■ Exercise details:
Go through the data and count each line that has the string "will". Give that count alone.

■ Data for review:

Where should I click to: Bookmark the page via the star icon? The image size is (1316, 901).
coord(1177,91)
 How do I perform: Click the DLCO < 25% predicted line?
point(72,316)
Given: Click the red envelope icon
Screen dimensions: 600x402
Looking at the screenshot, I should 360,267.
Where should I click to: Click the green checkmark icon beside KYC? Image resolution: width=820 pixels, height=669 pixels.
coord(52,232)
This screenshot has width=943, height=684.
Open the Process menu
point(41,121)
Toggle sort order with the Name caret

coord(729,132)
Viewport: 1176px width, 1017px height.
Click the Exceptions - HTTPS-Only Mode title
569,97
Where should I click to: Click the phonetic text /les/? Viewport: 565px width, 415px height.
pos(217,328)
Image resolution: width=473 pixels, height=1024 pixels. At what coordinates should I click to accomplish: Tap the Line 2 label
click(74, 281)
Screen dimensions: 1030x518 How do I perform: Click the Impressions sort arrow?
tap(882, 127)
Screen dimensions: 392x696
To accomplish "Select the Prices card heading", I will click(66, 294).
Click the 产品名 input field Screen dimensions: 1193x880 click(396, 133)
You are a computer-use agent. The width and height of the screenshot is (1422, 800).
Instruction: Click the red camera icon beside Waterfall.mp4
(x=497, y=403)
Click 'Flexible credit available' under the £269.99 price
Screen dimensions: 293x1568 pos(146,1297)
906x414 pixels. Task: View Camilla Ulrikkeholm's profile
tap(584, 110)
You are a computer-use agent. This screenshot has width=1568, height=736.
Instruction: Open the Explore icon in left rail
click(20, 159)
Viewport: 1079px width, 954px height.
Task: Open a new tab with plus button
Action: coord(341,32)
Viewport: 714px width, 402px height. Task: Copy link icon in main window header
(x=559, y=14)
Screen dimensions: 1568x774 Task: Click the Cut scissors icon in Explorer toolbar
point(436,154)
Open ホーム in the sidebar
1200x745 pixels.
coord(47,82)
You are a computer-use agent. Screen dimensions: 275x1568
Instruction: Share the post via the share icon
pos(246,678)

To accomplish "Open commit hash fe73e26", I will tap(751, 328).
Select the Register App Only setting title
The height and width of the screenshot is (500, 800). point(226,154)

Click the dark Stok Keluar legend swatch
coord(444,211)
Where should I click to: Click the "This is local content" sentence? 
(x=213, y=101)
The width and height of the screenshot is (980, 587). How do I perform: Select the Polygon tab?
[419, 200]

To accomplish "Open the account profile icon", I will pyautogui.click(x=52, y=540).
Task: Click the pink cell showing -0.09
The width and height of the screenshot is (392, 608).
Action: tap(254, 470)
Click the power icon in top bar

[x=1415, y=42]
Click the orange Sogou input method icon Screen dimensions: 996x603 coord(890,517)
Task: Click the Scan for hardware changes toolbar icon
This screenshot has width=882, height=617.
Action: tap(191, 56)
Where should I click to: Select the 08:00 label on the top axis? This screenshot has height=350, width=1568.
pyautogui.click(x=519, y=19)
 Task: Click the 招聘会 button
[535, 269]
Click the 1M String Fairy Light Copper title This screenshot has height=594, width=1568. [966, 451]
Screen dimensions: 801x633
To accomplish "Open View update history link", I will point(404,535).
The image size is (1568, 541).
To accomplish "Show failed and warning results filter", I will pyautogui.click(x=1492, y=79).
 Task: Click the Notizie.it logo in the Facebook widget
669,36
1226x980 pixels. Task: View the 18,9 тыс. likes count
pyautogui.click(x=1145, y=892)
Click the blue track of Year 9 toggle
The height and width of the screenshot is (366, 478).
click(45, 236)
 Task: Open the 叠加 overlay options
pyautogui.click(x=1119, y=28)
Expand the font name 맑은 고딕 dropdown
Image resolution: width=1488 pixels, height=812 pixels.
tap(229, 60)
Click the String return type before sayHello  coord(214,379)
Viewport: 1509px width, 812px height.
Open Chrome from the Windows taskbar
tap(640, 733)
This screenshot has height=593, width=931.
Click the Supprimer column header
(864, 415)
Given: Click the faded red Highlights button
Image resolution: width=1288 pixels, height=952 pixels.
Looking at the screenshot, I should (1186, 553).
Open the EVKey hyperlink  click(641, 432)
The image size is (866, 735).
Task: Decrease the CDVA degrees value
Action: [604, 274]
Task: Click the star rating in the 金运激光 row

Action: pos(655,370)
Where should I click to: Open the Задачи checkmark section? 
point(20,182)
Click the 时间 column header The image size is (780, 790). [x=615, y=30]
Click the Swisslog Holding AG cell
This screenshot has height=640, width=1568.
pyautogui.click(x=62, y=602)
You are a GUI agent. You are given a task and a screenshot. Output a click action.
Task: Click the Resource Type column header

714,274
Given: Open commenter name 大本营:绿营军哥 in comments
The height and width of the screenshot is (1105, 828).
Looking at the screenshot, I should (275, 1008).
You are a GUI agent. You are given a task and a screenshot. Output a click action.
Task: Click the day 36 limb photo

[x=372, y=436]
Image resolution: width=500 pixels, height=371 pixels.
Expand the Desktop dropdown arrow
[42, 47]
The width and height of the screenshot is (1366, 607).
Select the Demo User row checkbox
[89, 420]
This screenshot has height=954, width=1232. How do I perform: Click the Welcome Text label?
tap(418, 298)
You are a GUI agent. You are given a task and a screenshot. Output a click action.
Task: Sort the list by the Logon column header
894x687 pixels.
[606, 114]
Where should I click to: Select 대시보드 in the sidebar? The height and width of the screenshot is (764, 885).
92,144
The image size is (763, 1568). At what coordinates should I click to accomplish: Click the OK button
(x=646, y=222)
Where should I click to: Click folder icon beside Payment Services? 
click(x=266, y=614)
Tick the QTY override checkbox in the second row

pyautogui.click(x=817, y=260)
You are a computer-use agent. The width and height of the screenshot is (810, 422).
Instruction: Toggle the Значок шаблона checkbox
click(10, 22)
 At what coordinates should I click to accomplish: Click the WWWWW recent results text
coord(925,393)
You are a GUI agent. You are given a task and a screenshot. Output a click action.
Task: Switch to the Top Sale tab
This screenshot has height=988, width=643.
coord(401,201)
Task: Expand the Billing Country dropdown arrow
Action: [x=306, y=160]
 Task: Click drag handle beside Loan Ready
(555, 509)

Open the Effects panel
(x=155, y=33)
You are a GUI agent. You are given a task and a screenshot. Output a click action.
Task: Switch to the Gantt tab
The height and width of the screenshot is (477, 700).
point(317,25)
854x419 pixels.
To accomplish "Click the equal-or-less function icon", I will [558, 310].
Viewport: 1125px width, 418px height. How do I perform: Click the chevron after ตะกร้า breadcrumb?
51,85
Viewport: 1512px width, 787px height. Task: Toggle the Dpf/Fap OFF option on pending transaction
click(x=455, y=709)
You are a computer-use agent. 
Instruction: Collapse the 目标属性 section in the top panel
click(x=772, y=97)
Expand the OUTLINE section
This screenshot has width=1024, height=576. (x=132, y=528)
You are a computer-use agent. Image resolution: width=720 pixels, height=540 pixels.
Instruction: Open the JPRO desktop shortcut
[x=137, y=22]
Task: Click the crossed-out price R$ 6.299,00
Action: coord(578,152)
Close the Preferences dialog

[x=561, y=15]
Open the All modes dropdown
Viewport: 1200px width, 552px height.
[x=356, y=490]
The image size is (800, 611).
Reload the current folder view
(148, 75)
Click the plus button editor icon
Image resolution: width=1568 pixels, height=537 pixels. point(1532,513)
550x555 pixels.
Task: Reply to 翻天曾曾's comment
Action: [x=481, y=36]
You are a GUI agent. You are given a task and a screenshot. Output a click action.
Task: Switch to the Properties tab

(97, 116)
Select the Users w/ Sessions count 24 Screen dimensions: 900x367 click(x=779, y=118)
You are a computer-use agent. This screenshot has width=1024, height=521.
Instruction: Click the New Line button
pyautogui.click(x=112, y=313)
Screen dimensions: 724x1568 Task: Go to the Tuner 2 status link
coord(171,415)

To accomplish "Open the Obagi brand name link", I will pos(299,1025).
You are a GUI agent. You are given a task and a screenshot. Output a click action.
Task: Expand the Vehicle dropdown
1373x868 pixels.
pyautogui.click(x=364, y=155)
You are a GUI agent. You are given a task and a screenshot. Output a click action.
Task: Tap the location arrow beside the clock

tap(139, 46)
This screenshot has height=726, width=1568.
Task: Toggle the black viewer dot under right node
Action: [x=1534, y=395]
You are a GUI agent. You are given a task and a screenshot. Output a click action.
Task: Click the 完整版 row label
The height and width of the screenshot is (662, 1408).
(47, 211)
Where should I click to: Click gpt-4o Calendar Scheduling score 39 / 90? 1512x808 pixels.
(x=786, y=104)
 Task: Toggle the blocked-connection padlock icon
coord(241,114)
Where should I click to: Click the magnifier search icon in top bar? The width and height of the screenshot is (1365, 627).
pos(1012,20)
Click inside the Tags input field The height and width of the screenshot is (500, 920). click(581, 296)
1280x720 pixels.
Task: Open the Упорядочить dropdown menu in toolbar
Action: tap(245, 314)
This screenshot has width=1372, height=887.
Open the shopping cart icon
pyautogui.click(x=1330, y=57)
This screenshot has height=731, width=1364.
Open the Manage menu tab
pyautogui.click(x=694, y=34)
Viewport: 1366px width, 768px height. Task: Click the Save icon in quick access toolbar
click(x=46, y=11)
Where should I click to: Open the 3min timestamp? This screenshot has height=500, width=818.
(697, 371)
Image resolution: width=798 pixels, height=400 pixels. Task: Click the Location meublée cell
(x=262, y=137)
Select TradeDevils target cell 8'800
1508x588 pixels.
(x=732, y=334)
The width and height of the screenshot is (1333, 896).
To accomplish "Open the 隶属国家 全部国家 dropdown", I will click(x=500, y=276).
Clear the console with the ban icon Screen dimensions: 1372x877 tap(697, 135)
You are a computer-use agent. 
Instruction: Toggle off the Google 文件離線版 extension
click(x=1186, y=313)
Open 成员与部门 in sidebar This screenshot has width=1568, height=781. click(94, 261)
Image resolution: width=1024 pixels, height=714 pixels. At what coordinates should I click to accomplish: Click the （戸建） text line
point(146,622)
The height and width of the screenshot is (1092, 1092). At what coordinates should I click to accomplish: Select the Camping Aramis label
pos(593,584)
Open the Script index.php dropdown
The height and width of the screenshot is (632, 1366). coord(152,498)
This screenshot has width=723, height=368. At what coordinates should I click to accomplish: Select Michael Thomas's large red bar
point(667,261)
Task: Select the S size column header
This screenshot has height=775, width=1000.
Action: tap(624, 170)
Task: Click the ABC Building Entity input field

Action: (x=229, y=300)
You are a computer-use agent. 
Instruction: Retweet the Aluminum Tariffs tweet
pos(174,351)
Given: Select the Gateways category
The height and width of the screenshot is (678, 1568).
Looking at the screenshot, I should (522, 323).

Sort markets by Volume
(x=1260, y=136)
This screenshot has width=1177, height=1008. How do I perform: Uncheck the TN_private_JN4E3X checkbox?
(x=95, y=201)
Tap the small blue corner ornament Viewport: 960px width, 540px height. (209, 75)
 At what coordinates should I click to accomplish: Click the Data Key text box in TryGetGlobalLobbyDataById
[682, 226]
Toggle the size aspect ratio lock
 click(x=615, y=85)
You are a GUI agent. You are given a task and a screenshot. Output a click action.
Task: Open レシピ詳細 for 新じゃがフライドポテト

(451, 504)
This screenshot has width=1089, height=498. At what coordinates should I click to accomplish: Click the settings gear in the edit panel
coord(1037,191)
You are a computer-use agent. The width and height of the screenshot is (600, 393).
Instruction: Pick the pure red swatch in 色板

■ Your solution:
8